===== Source information =====
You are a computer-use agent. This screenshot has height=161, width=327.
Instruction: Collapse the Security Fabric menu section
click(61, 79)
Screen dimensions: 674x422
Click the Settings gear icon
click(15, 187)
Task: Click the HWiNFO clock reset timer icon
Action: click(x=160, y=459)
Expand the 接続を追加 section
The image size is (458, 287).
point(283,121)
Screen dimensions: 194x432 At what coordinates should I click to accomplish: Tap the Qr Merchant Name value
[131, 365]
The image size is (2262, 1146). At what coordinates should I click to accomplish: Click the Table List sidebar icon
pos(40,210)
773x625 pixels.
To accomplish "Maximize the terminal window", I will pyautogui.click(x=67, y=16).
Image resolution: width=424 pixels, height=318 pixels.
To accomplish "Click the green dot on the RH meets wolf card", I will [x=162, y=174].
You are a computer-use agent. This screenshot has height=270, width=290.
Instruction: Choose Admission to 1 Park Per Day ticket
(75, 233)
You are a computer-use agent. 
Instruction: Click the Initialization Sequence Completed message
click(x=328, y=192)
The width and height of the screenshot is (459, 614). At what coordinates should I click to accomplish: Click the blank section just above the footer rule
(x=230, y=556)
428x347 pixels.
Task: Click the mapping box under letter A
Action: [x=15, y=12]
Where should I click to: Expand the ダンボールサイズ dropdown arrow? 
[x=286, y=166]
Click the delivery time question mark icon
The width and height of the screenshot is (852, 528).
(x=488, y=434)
=====
- [What is being asked]: Note how many lines in the material hold the word "agent", and give that number with nothing added.

- [Result]: 3